EHN: add numpy.topk #19117

quarrying · 2021-05-27T17:11:01Z

Hi, find topk elements is widely used in machine learning and elsewhere, and some python frameworks have implemented it, e.g. TensorFlow (tf.math.top_k), PyTorch (torch.topk).

I try to implement topk using core numpy functions, and have checked its correctness using torch.topk. The following is the test code snippet:

import random

import torch
import numpy as np


def topk_np(a, k, axis=-1, largest=True, sorted=True):
    if axis is None:
        axis_size = a.size
    else:
        axis_size = a.shape[axis]
    assert 1 <= k <= axis_size

    a = np.asanyarray(a)
    if largest:
        index_array = np.argpartition(a, axis_size-k, axis=axis)
        topk_indices = np.take(index_array, -np.arange(k)-1, axis=axis)
    else:
        index_array = np.argpartition(a, k-1, axis=axis)
        topk_indices = np.take(index_array, np.arange(k), axis=axis)
    topk_values = np.take_along_axis(a, topk_indices, axis=axis)
    if sorted:
        sorted_indices_in_topk = np.argsort(topk_values, axis=axis)
        if largest:
            sorted_indices_in_topk = np.flip(sorted_indices_in_topk, axis=axis)
        sorted_topk_values = np.take_along_axis(
            topk_values, sorted_indices_in_topk, axis=axis)
        sorted_topk_indices = np.take_along_axis(
            topk_indices, sorted_indices_in_topk, axis=axis)
        return sorted_topk_values, sorted_topk_indices
    return topk_values, topk_indices
    

def test_for_float_types():
    # could change its shape
    arr = np.random.rand(100, 34, 43, 54)

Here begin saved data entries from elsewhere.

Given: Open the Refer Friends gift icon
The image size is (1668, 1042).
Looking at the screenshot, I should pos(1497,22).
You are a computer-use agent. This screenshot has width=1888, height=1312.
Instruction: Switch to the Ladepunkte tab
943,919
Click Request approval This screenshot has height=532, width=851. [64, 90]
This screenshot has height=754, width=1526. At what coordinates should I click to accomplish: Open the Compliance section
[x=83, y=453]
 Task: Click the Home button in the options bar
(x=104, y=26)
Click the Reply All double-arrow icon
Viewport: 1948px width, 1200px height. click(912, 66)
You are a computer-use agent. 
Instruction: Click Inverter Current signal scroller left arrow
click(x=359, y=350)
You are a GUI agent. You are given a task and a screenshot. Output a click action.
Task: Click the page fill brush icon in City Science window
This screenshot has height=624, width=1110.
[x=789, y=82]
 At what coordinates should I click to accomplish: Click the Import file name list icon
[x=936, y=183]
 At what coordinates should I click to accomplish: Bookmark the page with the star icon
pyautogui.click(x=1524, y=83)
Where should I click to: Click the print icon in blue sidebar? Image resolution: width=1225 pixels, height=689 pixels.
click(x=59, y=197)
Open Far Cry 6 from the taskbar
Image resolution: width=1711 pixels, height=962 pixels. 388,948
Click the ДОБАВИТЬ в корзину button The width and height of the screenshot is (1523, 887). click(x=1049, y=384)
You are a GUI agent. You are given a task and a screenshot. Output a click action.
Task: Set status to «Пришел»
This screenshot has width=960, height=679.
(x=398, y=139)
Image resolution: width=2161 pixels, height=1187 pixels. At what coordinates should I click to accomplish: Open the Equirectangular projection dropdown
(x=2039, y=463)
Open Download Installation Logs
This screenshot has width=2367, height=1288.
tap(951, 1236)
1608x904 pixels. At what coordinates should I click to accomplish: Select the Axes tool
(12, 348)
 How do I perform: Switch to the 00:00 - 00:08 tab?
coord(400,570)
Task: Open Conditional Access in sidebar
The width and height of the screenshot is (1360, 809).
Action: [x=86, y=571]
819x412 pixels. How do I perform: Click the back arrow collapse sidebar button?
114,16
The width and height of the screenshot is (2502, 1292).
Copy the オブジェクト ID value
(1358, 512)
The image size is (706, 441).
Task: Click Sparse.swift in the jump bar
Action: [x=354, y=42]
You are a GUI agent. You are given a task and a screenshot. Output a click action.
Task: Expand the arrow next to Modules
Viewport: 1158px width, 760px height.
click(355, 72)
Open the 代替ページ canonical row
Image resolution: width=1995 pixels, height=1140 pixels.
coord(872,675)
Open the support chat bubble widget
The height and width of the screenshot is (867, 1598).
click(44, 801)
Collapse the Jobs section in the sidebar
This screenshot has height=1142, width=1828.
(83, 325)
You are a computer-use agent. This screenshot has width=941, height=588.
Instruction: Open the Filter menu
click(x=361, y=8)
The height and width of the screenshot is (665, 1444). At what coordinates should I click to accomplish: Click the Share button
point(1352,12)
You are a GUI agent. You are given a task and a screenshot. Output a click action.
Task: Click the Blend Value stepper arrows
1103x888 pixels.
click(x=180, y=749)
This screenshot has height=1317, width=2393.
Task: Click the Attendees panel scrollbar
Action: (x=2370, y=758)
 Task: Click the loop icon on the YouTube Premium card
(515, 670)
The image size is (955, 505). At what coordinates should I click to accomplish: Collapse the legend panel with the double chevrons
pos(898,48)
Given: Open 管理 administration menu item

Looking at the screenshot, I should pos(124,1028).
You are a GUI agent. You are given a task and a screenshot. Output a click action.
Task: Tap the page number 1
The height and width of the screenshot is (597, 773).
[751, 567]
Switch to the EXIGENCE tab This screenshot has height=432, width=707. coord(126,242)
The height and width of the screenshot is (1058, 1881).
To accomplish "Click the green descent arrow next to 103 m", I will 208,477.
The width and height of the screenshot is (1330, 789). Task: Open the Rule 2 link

    axis = random.choice([*range(arr.ndim), None])
    if axis is not None:
        k = random.choice(range(1, arr.shape[axis]))
    else:
        k = random.choice(range(1, arr.size))
    largest = random.choice([True, False])
    sorted = True
    print('axis={}, k={}, largest={}, sorted={}'.format(axis, k, largest, sorted))

    top_values, top_indices = topk_np(arr, k, axis=axis, largest=largest, sorted=sorted)
    
    # topk(): argument 'dim' must be int, not NoneType, so fix it!
    if axis is None:
        arr = arr.flatten()
        axis = 0
    arr_pt = torch.from_numpy(arr)
    top_values_pt, top_indices_pt = torch.topk(arr_pt, k, dim=axis, largest=largest, sorted=sorted)

    assert np.allclose(top_values, top_values_pt.numpy())
    assert np.allclose(top_indices, top_indices_pt.numpy())


def test_for_signed_int_types():
    # could change its shape
    shape = (100, 34, 43, 54)
    # for the consistency of indices, use unique numbers
    arr = np.arange(np.prod(shape), dtype=np.int32)
    np.random.shuffle(arr)

    axis = random.choice([*range(arr.ndim), None])
    if axis is not None:
        k = random.choice(range(1, arr.shape[axis]))
    else:
        k = random.choice(range(1, arr.size))
    largest = random.choice([True, False])
    sorted = True
    print('axis={}, k={}, largest={}, sorted={}'.format(axis, k, largest, sorted))

    top_values, top_indices = topk_np(arr, k, axis=axis, largest=largest, sorted=sorted)
    # topk(): argument 'dim' must be int, not NoneType, so fix it!
    if axis is None:
        arr = arr.flatten()
        axis = 0
    arr_pt = torch.from_numpy(arr)
    top_values_pt, top_indices_pt = torch.topk(arr_pt, k, dim=axis, largest=largest, sorted=sorted)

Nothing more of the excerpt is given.